Open inf17101 opened 2 months ago
After analyzing the issue, the server does not send the WorkloadState with ExecutionState::Removed
for workloads that are in Pending::Initial
and were removed due to the previous executed update state. To handle this situation correctly and to introduce a proper fix, the server needs to know about the connected agents. The list agents feature #155 is scheduled for the next release, so the bug fix relying on this feature, will be moved to the next release, too.
Currently working on this. Since the topic is a little bit more complex to solve then initially thought (there where more stucking cases like for unscheduled workloads. And also how the wait list is initialized currently on main branch with data of the requested complete state is not correct for some corner cases).
I have commit to the branch https://github.com/eclipse-ankaios/ankaios/tree/320_fix_deleted_pending_workloads a first solution for most of the stucking cases. However, currently there is some basic implementation for testing that the stucking wait list and missing information in the table of deleted pending workloads is fixed.
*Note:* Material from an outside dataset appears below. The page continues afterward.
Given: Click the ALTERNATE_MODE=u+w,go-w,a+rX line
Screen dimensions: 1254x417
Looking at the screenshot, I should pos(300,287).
Never the less, I need to refactor the code (I want to get rid of the BTreeMap which I thought I need initially when starting to implement the bug fix, and in addition I will eliminate the second get_complete_state request since the new added workloads can be taken from the new constructed complete state.)
I will continue on this after my vacation, since tests and requirements must be adapted as well.
When using
ank set state
in the wait mode and the passed new complete state removes workloads that are in the current desired state but were not initially started because their Ankaios agent is not running, then the wait mode stucks and hangs up.Current Behavior
Ank CLI set state hangs up:
Expected Behavior
Set state shall know that they are not initially started but removed. It shall not stuck.
Steps to Reproduce
To reproduce the issue you can use the provided example startConfig.yml inside the repository. The config contains one workload for agent_A and three other workloads for agent_B.
Context (Environment)
Ank CLI ank set state command all supported platforms
Logs
Additional Information
Final result
To be filled by the one closing the issue.